|
JUVENTUDES |
|||
|
|||
|
¿Qué jóvenes y qué Carlismo? ¿Por
qué los jóvenes no se ligan a la política con mayúsculas?
Dejando
aparte el grupo de jóvenes que se liga a un partido político de la
partitocracia profesional para situarse en la vida, muchos jóvenes
piensan que la identificación política es algo que puede estorbarles. El
dinero y la posición social siempre han facilitado el disfrute de la vida
y la autoestima. Pero en otros momentos de nuestra historia contemporánea,
metas como la liberación sexual, el ansía de libertad, las ganas de ver
mundo, o el creerse con capacidad moral para cambiar las cosas,
permitieron que la meta de hacer dinero no fuese la única meta. Ahora
apenas hay metas que puedan competir con las ganas de hacer dinero. El
compromiso político es visto como una chorrada ingenua y adolescente que
aleja del trabajo productivo por hacer dinero.
Las
generaciones más jóvenes han podido ver una evolución de la Sociedad
que ha traído grandes cambios de una forma acelerada. Hay mucha más
información disponible y de forma más accesible. Hay también más
costumbre en responder criticamente a los argumentos de autoridad (a las cátedras
universitarias, a las tribunas periodísticas, a los púlpitos eclesiásticos,
a los líderes políticos, a los padres y a los abuelos). Muchas teorías
con predicamento en los ámbitos de poder son apenas esquemas y se
caracterizan, más que por un relativismo moderno contra un dogamatismo
antiguo, por un relativismo mediático (mass media y asesores de imagen)

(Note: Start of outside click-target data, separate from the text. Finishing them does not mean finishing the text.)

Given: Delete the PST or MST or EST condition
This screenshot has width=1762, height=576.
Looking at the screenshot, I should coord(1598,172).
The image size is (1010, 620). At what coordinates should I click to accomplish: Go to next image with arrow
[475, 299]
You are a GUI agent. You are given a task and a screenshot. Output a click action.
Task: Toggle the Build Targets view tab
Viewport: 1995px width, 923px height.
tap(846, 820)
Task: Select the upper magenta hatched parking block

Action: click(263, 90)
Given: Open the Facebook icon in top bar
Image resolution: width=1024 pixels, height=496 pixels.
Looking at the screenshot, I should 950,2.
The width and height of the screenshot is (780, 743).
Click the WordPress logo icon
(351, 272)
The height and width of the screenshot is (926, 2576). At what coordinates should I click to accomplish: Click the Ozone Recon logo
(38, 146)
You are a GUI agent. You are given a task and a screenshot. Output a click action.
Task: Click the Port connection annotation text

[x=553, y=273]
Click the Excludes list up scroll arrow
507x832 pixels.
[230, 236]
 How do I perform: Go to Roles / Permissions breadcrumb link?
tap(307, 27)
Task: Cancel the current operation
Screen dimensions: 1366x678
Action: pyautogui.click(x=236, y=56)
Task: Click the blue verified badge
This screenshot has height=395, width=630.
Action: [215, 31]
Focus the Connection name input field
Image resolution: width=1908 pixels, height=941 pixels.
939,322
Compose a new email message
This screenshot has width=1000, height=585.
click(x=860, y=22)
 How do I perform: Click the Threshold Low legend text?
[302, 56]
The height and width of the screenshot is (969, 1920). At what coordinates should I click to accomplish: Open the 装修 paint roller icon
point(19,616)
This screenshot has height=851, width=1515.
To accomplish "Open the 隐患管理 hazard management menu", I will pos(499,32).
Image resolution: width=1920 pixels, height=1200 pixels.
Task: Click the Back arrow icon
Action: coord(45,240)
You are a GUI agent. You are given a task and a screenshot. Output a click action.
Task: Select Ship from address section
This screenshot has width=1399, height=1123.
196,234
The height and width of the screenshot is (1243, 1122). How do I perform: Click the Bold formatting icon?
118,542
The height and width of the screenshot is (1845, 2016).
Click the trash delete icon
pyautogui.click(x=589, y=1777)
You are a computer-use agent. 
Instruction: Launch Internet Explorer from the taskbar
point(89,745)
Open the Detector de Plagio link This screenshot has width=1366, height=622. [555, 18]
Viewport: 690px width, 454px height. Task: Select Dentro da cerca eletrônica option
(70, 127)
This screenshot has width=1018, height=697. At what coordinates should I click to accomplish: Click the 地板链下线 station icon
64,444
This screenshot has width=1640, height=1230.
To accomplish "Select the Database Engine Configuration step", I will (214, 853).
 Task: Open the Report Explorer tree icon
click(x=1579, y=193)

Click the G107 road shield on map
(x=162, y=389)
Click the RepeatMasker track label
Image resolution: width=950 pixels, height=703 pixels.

pendiente del último baremo del CIS. Los programas políticos con carga
ideológica (la carga ideológica carlista es
Libertad-Socialismo-Federalismo-Autogestión)son desechados bien por ser
"ingenuos", bien por ser "dogmáticos", bien por ser
"sospechosos" (algo sectario e inconfesable habrá detrás).
La
política que no promete cargo o recompensa supone para muchos jóvenes
una complicación. Si la convivencia es vivida, con harta frecuencia, como
un mal trago por el que hay que pasar, un plus de convivencia como es la
militancia política, se hace algo intolerable e insoportable.